**Exercise prompt**
Please take the lines from the one holding "Image resolution: width=564" through the one holding "Enable Show rate" in the data below and copy them exactly.
*** Opening of Source material ***
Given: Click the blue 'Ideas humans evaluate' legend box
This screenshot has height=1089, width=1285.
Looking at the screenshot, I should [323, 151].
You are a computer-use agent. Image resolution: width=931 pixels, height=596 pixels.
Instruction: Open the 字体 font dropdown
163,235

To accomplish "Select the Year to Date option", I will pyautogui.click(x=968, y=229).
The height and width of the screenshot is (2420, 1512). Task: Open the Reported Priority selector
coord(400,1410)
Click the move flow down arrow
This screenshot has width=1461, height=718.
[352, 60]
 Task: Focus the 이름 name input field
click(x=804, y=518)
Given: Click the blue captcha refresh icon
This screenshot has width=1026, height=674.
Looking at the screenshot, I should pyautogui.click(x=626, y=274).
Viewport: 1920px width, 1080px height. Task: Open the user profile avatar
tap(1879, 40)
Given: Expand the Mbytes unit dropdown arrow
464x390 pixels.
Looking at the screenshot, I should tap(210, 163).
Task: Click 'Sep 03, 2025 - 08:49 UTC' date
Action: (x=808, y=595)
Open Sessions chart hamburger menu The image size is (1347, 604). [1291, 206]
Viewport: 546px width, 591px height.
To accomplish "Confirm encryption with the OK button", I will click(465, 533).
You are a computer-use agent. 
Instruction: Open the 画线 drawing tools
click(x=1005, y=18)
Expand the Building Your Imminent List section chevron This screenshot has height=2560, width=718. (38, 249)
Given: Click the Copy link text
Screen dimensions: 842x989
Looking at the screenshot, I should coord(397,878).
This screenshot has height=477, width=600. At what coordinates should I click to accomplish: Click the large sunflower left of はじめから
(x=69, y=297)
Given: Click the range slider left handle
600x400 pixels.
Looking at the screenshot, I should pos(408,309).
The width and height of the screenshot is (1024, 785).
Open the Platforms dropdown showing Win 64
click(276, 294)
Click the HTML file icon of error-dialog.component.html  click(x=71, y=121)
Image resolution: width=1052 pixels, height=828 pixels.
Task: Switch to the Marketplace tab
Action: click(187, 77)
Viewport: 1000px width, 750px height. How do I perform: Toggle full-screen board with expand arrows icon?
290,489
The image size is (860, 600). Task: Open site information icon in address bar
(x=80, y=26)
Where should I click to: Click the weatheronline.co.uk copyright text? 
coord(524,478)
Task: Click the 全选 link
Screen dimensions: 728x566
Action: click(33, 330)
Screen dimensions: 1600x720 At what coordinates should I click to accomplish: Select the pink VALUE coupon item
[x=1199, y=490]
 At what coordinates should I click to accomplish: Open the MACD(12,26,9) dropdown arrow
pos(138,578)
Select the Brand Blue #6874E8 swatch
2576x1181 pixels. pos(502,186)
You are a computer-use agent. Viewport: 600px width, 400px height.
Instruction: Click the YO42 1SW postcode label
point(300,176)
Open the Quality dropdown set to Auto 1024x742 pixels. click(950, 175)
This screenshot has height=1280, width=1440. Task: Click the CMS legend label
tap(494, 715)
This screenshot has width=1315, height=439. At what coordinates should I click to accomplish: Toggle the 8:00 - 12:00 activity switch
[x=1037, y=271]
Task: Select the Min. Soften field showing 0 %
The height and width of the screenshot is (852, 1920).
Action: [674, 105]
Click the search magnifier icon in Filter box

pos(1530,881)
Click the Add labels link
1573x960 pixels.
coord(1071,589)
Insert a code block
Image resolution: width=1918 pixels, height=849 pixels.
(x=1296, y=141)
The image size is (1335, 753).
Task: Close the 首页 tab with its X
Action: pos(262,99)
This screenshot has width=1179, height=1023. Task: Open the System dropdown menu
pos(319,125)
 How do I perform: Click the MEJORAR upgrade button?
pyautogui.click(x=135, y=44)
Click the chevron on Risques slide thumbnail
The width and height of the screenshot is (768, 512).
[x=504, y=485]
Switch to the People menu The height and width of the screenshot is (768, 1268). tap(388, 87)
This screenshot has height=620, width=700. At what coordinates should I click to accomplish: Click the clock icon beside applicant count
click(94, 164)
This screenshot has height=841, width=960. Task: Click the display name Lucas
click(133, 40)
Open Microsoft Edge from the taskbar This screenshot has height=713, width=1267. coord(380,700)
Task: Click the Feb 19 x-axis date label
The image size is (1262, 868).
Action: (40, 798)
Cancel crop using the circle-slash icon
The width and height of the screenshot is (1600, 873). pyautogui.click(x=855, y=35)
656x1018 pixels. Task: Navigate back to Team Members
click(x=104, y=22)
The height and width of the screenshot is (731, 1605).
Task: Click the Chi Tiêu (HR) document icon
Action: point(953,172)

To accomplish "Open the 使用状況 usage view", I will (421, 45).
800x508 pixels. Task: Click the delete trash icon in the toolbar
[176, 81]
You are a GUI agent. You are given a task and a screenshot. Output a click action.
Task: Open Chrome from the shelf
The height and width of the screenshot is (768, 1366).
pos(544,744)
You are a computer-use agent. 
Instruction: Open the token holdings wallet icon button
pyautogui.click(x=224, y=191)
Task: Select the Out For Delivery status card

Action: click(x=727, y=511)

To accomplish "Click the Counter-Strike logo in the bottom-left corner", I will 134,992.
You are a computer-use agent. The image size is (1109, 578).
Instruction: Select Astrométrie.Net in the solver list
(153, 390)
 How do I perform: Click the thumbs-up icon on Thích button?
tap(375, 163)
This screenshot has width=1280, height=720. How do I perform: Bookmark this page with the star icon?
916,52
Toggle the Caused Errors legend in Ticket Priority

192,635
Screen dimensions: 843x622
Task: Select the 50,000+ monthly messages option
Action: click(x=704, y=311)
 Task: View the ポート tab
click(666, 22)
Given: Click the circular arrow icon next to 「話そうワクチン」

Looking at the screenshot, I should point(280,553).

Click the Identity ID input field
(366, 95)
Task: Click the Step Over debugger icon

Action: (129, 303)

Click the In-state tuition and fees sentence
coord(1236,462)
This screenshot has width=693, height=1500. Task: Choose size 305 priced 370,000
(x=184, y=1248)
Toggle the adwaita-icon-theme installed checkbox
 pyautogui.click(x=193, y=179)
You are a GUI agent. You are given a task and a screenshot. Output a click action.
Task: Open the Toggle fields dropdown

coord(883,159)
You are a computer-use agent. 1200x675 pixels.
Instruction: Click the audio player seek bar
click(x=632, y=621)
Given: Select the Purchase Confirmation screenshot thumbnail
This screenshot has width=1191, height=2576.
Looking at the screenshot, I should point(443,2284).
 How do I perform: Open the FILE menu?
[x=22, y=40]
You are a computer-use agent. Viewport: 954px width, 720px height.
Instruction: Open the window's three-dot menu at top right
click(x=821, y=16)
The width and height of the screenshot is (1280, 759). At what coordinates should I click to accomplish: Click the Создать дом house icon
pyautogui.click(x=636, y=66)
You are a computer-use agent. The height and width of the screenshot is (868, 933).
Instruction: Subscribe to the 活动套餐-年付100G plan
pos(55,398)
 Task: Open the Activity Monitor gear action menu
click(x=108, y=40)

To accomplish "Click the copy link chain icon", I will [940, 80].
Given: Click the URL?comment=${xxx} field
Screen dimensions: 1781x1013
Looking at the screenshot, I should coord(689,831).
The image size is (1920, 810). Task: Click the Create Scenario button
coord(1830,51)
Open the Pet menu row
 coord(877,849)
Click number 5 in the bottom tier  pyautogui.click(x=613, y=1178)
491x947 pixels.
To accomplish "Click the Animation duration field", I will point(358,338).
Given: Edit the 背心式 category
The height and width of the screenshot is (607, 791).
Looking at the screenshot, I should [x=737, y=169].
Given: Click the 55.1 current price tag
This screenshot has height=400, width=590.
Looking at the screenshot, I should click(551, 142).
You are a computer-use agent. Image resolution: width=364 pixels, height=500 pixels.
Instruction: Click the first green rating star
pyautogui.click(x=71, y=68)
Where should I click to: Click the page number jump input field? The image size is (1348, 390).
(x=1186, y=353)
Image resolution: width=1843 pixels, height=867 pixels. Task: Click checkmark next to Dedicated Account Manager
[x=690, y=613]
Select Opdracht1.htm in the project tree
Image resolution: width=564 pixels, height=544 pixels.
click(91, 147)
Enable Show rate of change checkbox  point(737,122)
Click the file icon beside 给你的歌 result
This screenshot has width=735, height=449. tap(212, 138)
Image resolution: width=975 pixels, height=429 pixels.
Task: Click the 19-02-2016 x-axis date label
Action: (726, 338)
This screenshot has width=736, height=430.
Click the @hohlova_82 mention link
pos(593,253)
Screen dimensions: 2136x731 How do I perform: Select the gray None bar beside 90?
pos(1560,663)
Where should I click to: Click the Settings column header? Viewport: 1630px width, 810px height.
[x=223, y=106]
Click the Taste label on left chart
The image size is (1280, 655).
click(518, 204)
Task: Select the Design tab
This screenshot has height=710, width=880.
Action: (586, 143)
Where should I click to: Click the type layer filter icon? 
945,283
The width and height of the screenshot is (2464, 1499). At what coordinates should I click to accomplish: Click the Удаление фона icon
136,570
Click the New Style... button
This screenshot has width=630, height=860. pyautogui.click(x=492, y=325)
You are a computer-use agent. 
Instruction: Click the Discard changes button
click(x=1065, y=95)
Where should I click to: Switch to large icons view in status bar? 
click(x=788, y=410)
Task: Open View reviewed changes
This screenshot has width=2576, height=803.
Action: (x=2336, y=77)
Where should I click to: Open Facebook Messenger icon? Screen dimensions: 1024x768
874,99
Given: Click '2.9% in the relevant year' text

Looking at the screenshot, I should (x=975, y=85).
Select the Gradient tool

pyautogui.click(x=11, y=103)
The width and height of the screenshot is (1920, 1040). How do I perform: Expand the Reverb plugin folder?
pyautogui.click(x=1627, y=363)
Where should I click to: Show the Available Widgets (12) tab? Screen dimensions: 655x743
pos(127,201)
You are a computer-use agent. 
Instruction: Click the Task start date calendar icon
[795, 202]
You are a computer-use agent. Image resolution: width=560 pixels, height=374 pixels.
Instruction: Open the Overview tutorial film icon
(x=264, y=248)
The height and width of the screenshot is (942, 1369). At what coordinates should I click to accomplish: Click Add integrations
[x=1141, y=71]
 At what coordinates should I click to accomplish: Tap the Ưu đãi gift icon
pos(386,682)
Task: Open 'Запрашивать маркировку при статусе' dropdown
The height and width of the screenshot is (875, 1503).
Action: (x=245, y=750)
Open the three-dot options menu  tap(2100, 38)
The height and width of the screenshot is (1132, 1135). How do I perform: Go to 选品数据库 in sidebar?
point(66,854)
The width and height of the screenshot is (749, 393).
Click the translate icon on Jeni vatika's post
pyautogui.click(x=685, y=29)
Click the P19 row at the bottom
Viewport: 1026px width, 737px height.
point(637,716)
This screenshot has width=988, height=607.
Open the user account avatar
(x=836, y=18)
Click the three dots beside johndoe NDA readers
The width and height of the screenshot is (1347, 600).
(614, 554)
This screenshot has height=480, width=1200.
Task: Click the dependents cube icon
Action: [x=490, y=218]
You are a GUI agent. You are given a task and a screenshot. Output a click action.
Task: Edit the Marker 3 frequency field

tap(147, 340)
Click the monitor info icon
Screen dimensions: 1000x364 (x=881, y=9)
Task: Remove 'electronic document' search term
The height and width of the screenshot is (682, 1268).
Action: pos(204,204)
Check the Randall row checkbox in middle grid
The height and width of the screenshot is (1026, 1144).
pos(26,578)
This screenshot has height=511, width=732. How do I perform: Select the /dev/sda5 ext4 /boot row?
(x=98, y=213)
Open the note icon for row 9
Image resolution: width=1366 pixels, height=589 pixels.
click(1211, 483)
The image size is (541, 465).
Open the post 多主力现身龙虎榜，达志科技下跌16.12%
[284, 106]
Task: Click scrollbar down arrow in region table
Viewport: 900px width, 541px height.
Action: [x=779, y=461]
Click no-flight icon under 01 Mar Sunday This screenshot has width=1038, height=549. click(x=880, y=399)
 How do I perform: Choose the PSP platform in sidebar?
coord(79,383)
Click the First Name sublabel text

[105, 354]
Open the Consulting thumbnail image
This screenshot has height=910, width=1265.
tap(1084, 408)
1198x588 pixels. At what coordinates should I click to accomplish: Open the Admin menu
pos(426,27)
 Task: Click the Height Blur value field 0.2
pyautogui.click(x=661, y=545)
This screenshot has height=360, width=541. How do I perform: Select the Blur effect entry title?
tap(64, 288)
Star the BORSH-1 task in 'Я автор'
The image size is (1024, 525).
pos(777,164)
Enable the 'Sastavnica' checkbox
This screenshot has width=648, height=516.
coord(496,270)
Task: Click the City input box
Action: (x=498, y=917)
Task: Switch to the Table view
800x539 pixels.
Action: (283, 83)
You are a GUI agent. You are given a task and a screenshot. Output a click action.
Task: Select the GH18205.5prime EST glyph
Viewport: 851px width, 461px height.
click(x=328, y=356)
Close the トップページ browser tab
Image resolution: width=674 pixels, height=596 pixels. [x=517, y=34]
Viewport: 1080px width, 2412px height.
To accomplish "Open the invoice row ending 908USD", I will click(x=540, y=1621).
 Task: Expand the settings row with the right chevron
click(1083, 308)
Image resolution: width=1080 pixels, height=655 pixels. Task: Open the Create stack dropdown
*** Close of Source material ***
**Response area**
Image resolution: width=564 pixels, height=544 pixels.
click(91, 147)
Enable Show rate of change checkbox  point(737,122)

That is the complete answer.